A safe landing assist in reducing the wear and tear on joints associated with jumping and vaulting consistently. Landings without rolling are only advised on smaller drops. Once you start to add momentum and height into the equation it becomes necessary to roll.


You might think landing is fairly self-explanatory.  However, like any fundamental
movement used in Parkour, landings are a crucial technique that need vigilant practice and an examination of technique, in order to be both safe and effective.

> A focus on the placement of the feet on the ground is important.  You aim to land on the ball of the foot down (between the toes and the arch of the foot). Not the toes, not the heels, and no flat feet.

> From the ball of the foot being placed down, the heels can roll down towards the ground.  Depending on the impact you are taking through the feet, this may or may not be necessary (a drop, for example, would be a good time to roll the heel down, as opposed to landing from a vault without a significant drop afterwards, where it may not be quite as important).

There is no strict rule about this; it’s an awareness you have to build within yourself over time.

> Another point for consideration is bending in the knees. As a general rule, the knees should never bend to an angle less than 90 degrees, assuming straight legs are 180 degrees.

> This is because at such an angle, a great amount of shearing force is placed on the knee joint, which can cause damage over time.

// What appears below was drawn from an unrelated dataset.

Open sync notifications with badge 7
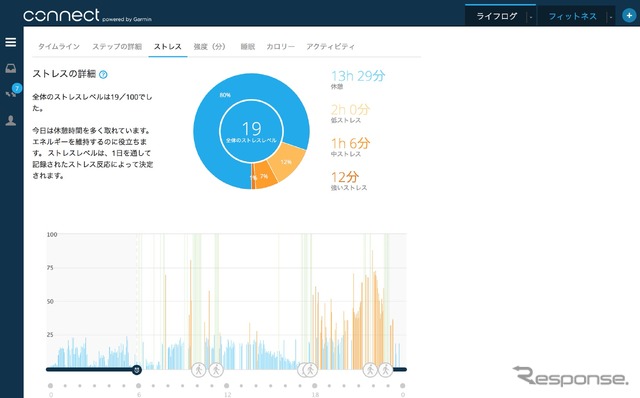The width and height of the screenshot is (640, 398). pos(12,91)
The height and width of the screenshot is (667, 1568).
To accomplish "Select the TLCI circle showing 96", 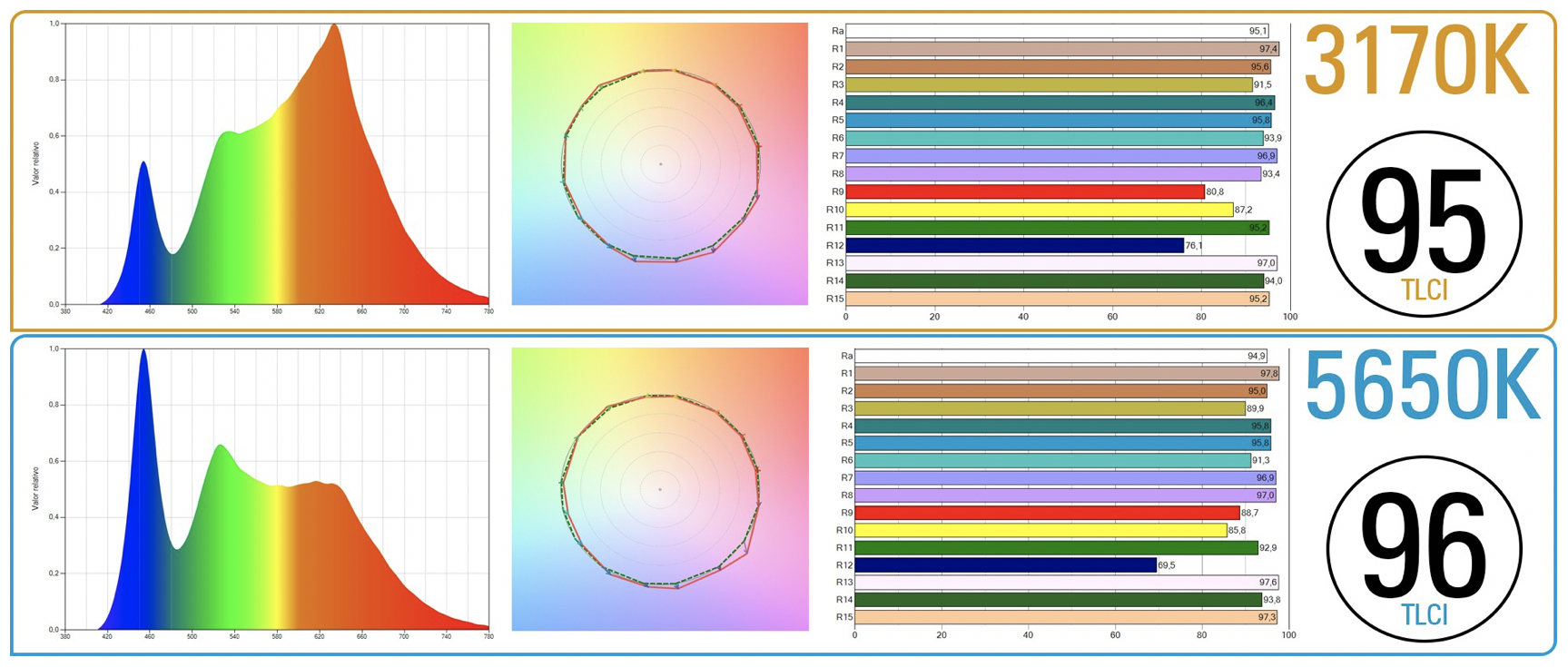I will click(1423, 549).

> This does, however, depend on the movement involved. For example, when performing a roll, your knees will naturally travel past the angle of the foot. But your body will be at such an angle that the forces upon the knee are not so much in play. You cannot perform a roll without the knees going past the toes.

> When using hands in a landing be aware of not using them to absorb large amounts of shock, they are for guidance for the most part.

When landing with precision (upon a thin wall, for example), a great amount of control is required. This takes time to develop.

If you are aiming to stop on the object in question without toppling forward you may need to sink down through your feet. Instead of letting your body weight carry you forward. If you keep your centre of balance high, it is much more difficult to control any momentum carried over from the jump, than it is if you sink down, bending the knees.

With regards to the 90 degree rule, you will find many differing opinions on whether it is accurate or not. We are providing one here. You are encouraged to do your own research and come to your own conclusions regarding what you will chose to do in the end.


Adding height and speed. You will find as you add these elements to the landings you will need to roll to absorb the shock.